Zambia’s Food Advocates Call for Agroecology Shift to Tackle Hunger and Climate Crisis
Zambia’s food security and environmental experts are calling for an urgent national shift toward agroecology and indigenous land-use systems in response to worsening hunger, climate shocks, and the erosion of rural cultural values.
At a food systems dialogue held in Lusaka, hosted by the Zambia Alliance for Agroecology and Biodiversity (ZAAB) in collaboration with the Mbeza Royal Establishment, stakeholders criticized Zambia’s dependence on industrial agriculture. They warned that the current model is failing to nourish communities and protect the environment.
ZAAB National Coordinator Mutinta Nketani said extractive farming practices are not only fueling food insecurity but also dismantling the social and cultural fabric of rural life.
“When a mother stands beside an empty granary and cannot promise porridge to her hungry child, she is not only facing food insecurity. She is calculating whether to sacrifice her dignity,” Nketani said.
She emphasized that traditional fields represent more than food. They are hubs of community, culture, and spirituality. “Our food systems must feed more than bodies. They must also preserve our identity, heal our broken communities, and protect our cultural heritage,” she said.
Citing Zambia’s historical success with communal grazing that sustained millions of wild animals and livestock, Nketani stressed the need for coordinated, ecological land management. “Today, we have fewer animals, but degraded land. That’s a failure of management, not capacity,” she noted.
The dialogue forms part of preparations for the upcoming Ikubi Lya Bana Munyati Traditional Ceremony, scheduled for September 18 to 21, 2025. The event will spotlight sustainable food systems, cultural revival, and agroecological solutions.
Traditional leaders echoed the call for reform. Chief Nalubamba of the Ila people urged a cultural and ecological awakening rooted in ancestral wisdom, community rituals, and local farming knowledge.

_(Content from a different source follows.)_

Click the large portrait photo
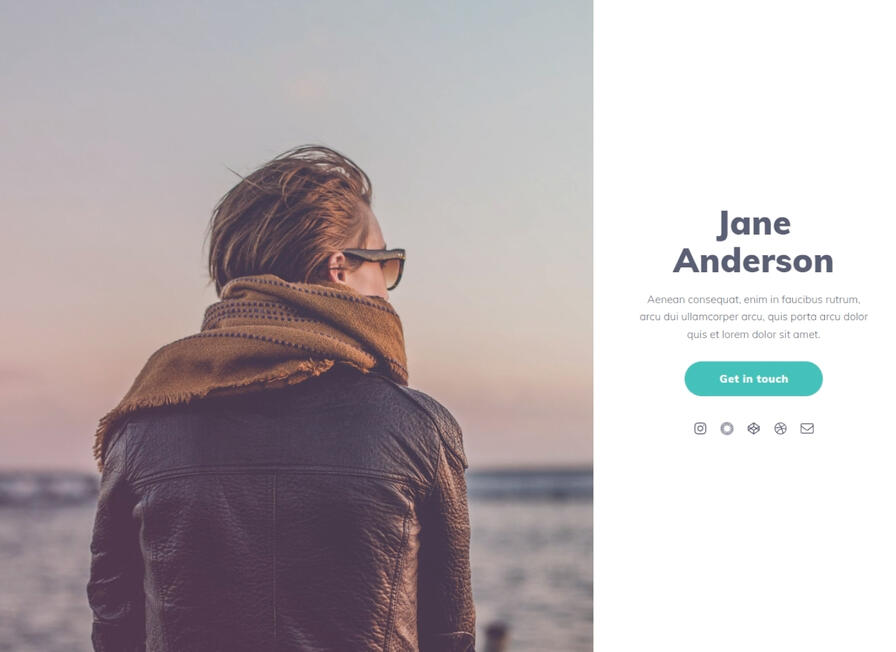 point(296,326)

“When rains delay and seeds fail, it’s not just hunger. It’s emotional loss,” he said. “Culture begins where the soil brings life. Traditional food is not just eaten. It is shared, honored, and sung into being.”
The chief called for the creation of ancestral field schools, local seed banks, and the integration of storytelling into agricultural education.
Rolf Shenton, environmental advocate and Director of Grassroots Trust, said each farming household can earn ten times more by embracing agroecological methods. He condemned deforestation and poor grazing practices and called for the revival of traditional ecological ethics.
“It was taboo to kill a tree,” Shenton said. “Agroecology and agroforestry were once our way of life long before they were policy terms.”
Speakers urged the Zambian government to involve communities in shaping food policy, protect indigenous knowledge legally, and integrate agroecological principles that center biodiversity, cultural integrity, and sustainable land use.
“Let no child go to sleep with a full belly but an empty heart and uncertain future,” Nketani concluded.